How Tuberculosis will be cured?
But a team of researchers from the CSIR-Indian Institute of Chemical Biology, Bose Institute in Kolkata and Jadavpur University, have pieced together how tuberculosis is released from the sacs macrophages form around them in the human body. This is something researchers around the world have been studying for years with no luck.
They discovered that the bacteria secretes a protein called MPT63 that may play a part in its jailbreak. At certain levels of acidity, these protein structures change formation, and where they previously had no function they suddenly become toxic to the host cells, ie the macrophages. That ends up killing the cells, and releasing the bacteria.
"Our team would now try to validate these findings in field strains of TB bacillus and see whether they can be used to develop new therapeutic interventions," Dr Krishnananda Chattopadhyay, Head of Structural Biology and Bioinformatics Division at IICB and team leader, told India Science Wire.
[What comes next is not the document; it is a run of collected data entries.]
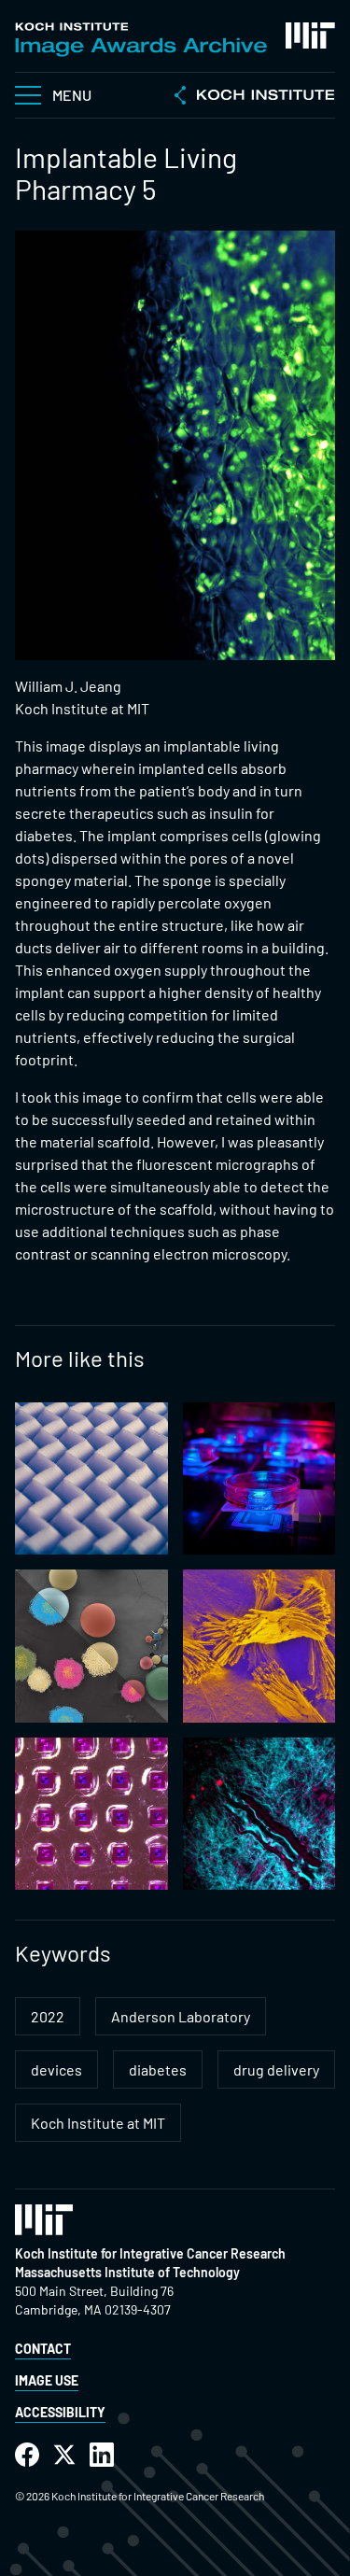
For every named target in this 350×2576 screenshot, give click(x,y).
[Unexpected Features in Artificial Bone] (259, 1646)
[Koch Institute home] (255, 97)
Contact (43, 2349)
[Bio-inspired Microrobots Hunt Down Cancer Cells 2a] (259, 1814)
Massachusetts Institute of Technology (127, 2272)
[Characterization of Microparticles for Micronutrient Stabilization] (91, 1646)
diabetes (158, 2069)
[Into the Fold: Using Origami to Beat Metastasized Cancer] (91, 1478)
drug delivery (276, 2069)
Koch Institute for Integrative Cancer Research (150, 2253)
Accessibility (60, 2412)
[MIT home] (310, 35)
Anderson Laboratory (180, 2016)
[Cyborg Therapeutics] (259, 1478)
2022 (47, 2016)
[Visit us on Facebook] (27, 2455)
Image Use (46, 2380)
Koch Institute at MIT (98, 2123)
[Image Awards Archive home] (141, 39)
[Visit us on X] (64, 2455)
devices (56, 2069)
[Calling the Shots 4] (91, 1814)
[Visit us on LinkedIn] (102, 2455)
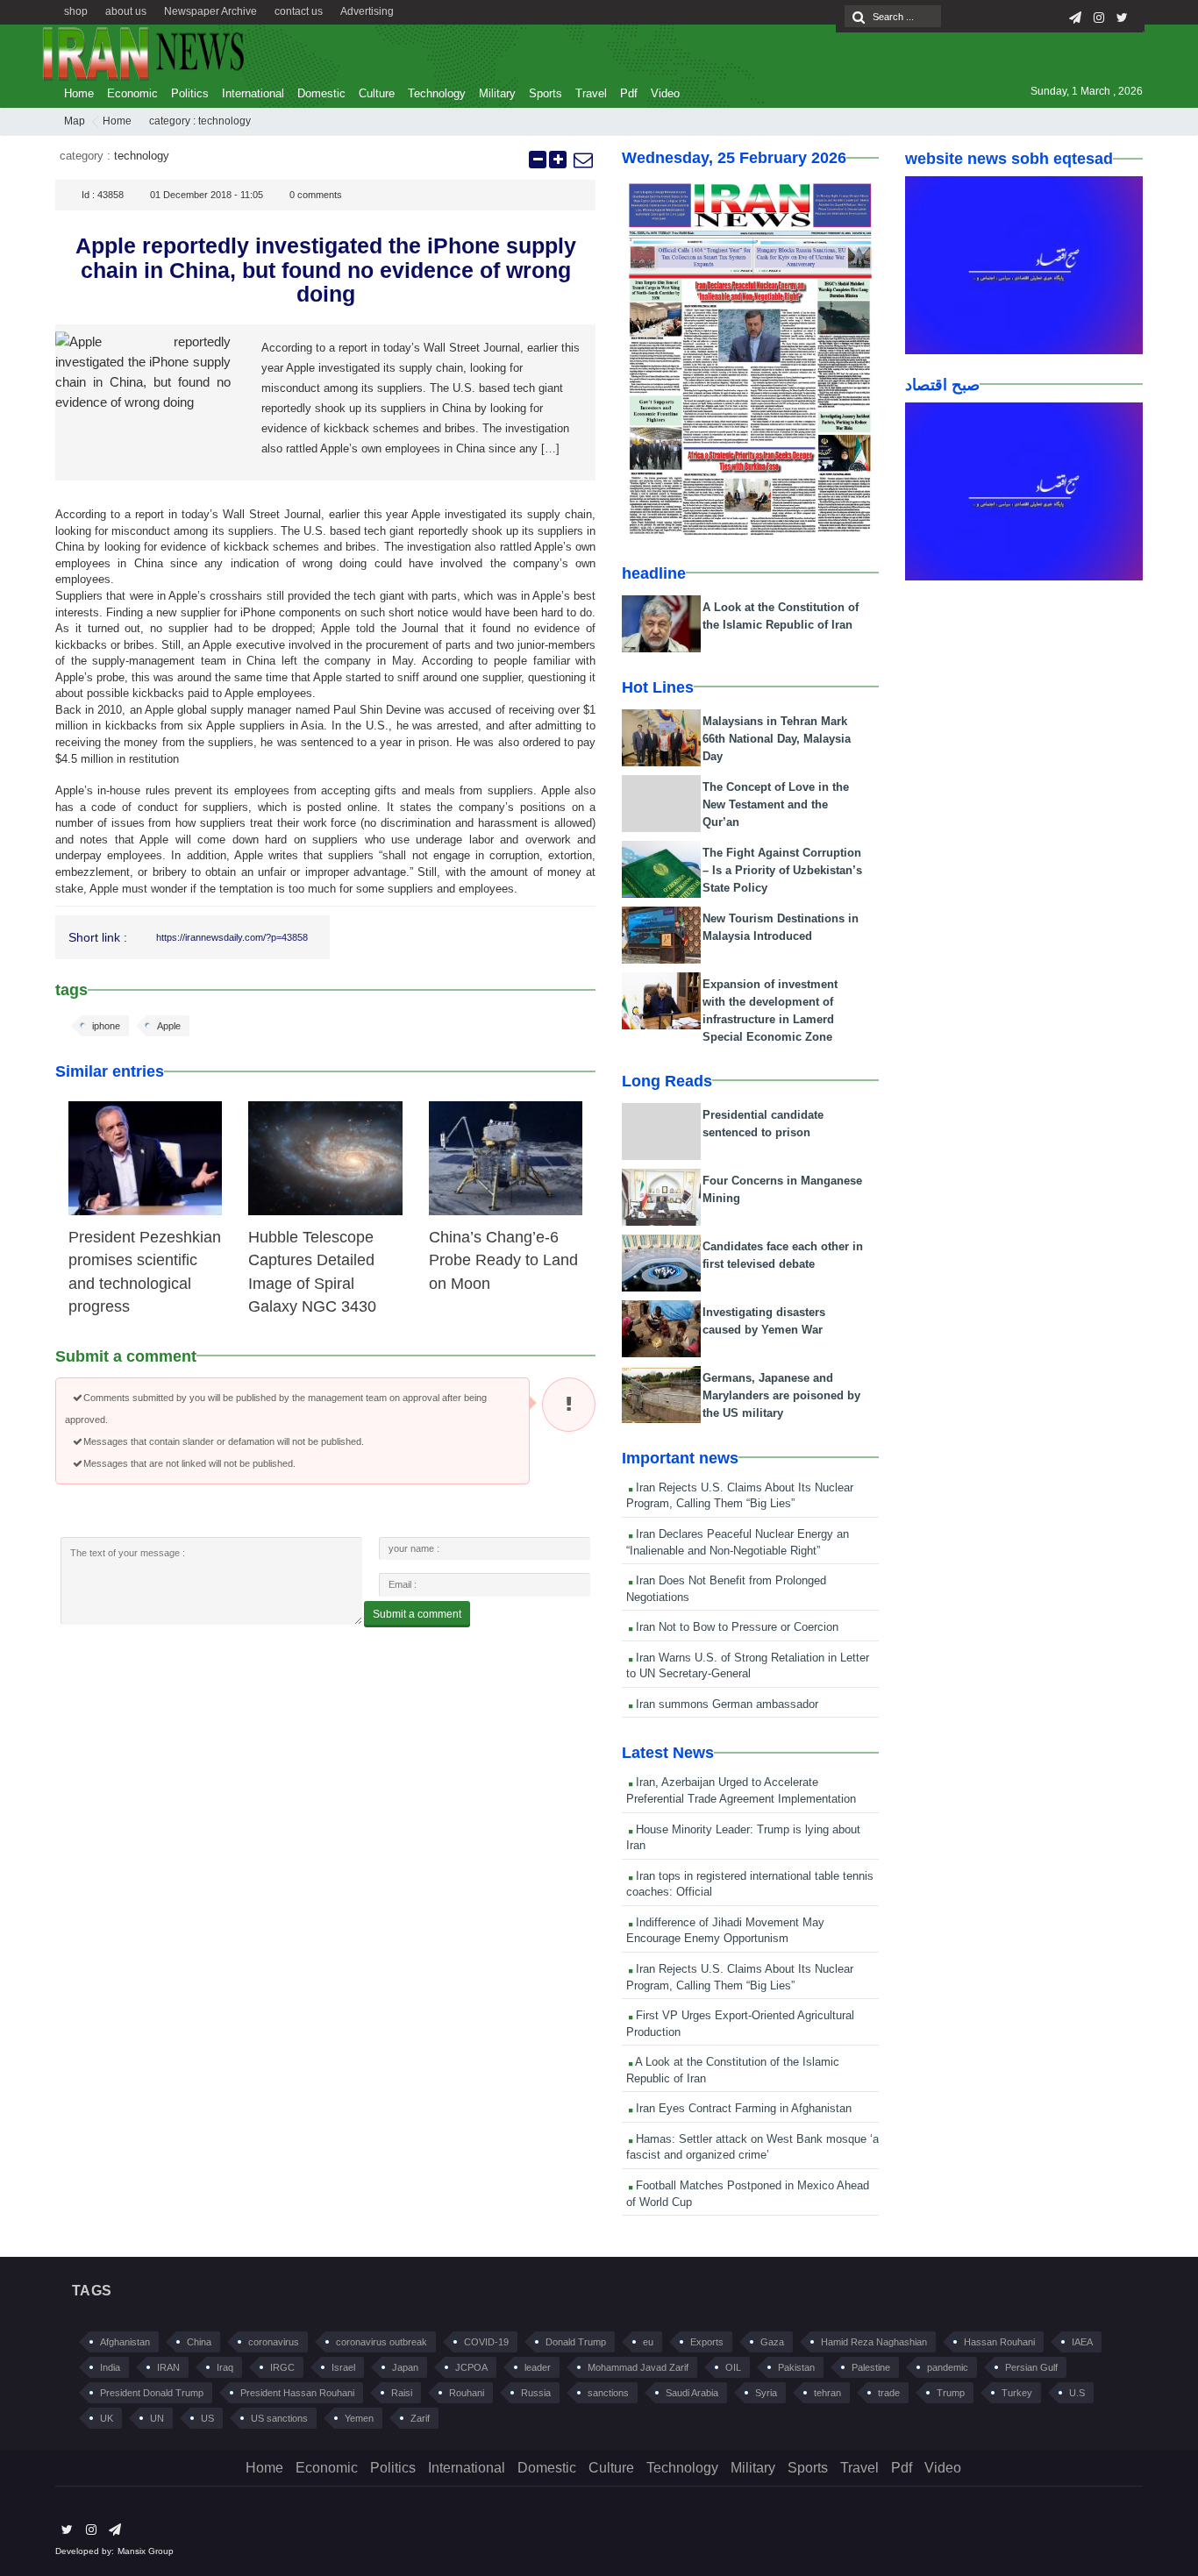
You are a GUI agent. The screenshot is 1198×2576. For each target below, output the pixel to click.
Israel (343, 2367)
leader (537, 2367)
Dr Krishnananda Chattopadhyay with some of his colleagues in their lab - India Science Wire
With this discovery, researchers can now begin looking into methods to negate the effect of the MPT63 protein, keeping the Tuberculosis permanently locked in, and saving millions of Tuberculosis patients.
The team also consisted of Achinta Sannigrahi, Indrani Nandi, Sayantani Chall, Junaid Jibran Jawed, Animesh Halder, Subrata Majumdar, Sanat Karmakar. Pending verification, the results will be published in the journal ACS Chemical Biology.